TEKSTFRAGMENT:
========

Uitvoering van dwang in de zorg kan vanuit verschillende wetten. Elke wet beschermt de rechten van de cliënt op een andere manier. Een zorgaanbieder bekijkt bij welke doelgroep de cliënt hoort en afhankelijk daarvan geldt een bepaalde wet. De zorgaanbieder biedt dus maatwerk.

De Wvggz en de Wzd

Dit zijn belangrijke wetten over dwang in de zorg waarin staat welke regels en werkwijzen gelden bij  verplichte en onvrijwillige zorg. Deze 2 wetten kunnen op verschillende manieren samen voorkomen in de praktijk van de zorgverlening. Het ministerie van VWS heeft hiervoor een handreiking gemaakt: Handreiking samenloop Wvgzz en Wzd.

Wet verplichte geestelijke gezondheidszorg (Wvggz)

========

GEGEVEN INFORMATIE:
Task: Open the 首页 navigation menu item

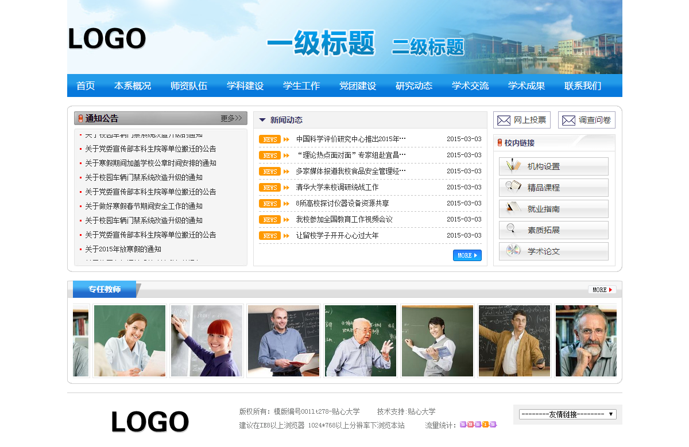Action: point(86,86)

========

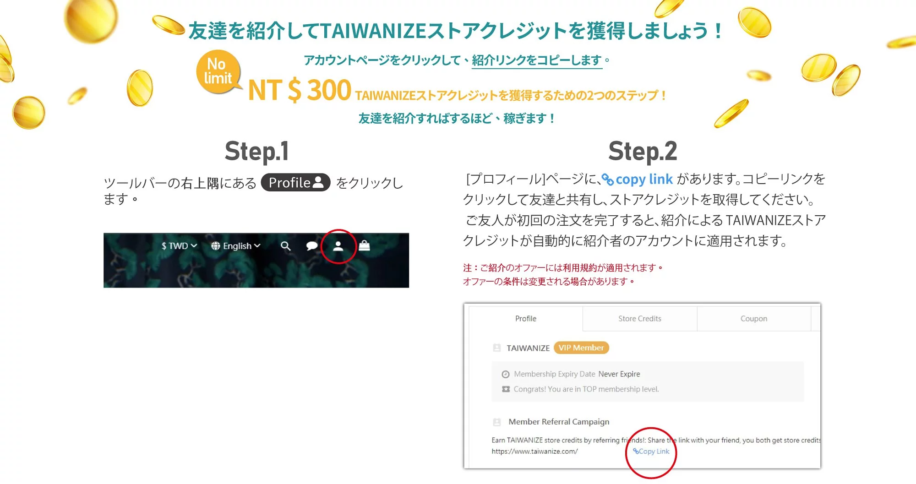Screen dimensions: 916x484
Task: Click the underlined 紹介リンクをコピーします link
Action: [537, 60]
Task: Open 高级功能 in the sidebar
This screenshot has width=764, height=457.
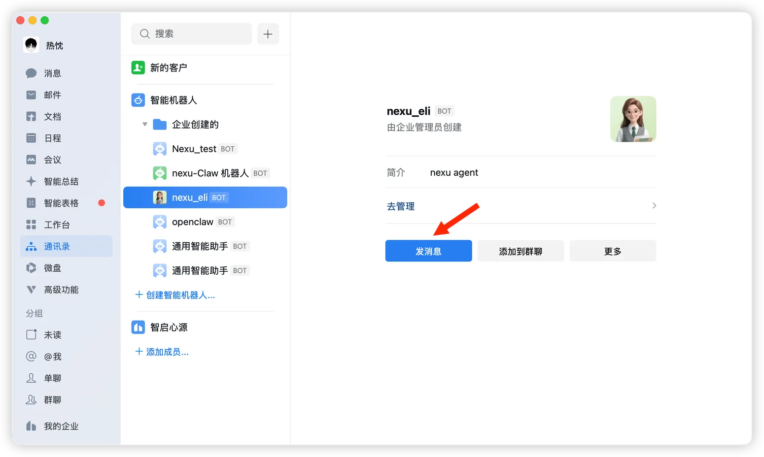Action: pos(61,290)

========

Beantwoord met behulp van de tekst over dwang in de zorg:
1. Wat bekijkt een zorgaanbieder om te bepalen welke wet geldt?
2. Welk ministerie heeft een handreiking gemaakt over het samen voorkomen van de twee wetten?
3. Waar staat de afkorting Wvggz voor?

ANTWOORD:
1. Bij welke doelgroep de cliënt hoort.
2. Het ministerie van VWS.
3. Wet verplichte geestelijke gezondheidszorg.